Yes, Jesus promises to send a paraclete, an advocate, a comforter. But what does that mean in real life? Even now, in our own personal lives, we have to wonder what it means that the Holy Spirit dwells in us.

When we turn to the Gospel we see Jesus telling His followers that eternal life is to know the Father and to know the one He has sent: Jesus Christ. But we must wonder what it means to know the Father. In another Gospel passage, the Apostle Philip asks Jesus: Show us the Father. And Jesus replies: He who sees me, sees the Father.

We come to know Jesus through the revealed word of Scripture and through the living tradition of the Church. We know Jesus in the breaking of the bread. We can see Jesus in every other person. And with the Gospels we can also say that we see the Father in every other person.

That vision requires a truth journey of faith. It is not so easy to look at someone who is causing us problems or difficulty and to say: This is God for me. This is the Father. This is Jesus Christ.

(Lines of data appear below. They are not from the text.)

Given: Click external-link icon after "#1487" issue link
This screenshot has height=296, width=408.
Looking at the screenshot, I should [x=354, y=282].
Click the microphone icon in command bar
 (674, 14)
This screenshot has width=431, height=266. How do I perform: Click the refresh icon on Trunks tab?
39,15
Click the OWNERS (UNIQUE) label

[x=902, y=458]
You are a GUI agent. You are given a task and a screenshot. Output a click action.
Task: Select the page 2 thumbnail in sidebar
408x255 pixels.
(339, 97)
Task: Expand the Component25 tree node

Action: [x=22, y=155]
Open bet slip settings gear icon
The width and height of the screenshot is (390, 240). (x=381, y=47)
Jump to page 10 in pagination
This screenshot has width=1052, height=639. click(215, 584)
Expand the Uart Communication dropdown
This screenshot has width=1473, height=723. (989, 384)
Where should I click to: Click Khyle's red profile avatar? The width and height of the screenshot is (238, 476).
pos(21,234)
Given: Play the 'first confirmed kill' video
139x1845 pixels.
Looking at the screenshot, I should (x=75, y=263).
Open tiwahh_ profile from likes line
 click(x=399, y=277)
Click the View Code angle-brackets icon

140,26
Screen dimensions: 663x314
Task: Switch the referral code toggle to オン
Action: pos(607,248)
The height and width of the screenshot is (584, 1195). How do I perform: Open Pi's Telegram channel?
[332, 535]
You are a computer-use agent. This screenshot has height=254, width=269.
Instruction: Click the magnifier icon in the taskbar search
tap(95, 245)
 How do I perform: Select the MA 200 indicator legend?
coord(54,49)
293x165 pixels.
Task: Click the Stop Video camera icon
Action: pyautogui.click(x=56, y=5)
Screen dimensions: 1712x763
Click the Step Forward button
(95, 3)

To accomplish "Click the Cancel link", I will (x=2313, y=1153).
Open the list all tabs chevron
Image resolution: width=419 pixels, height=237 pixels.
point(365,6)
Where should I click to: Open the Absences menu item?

Especially in our own day, we do not like to read into people any kind of spiritual life or spiritual dimension. We would rather see the ordinary person than a person caught up in God. Sure, we do like miracles and we do like extraordinary things. But this seeing of the Father and of Jesus is not that type of miracle. Rather it is simply seeing deeply in the other person a divine presence.

When we can begin to understand today’s second reading, we perhaps shall come closer to understanding this divine presence. When we share in the sufferings of Christ because we are followers of Christ, then we begin to understand Christ’s presence in our daily lives. That does not mean that we shall suffer active persecution. It only means that we will suffer when we are trying to walk on the path of spirituality to which our Lord invites us.

Let us ask today, in this little space between Ascension and Pentecost, that our hearts might become truly open and aware of the divine presence that surrounds us all every minute of our life. May God Himself lead us to verdant pastures and give us repose. Come, Holy Spirit.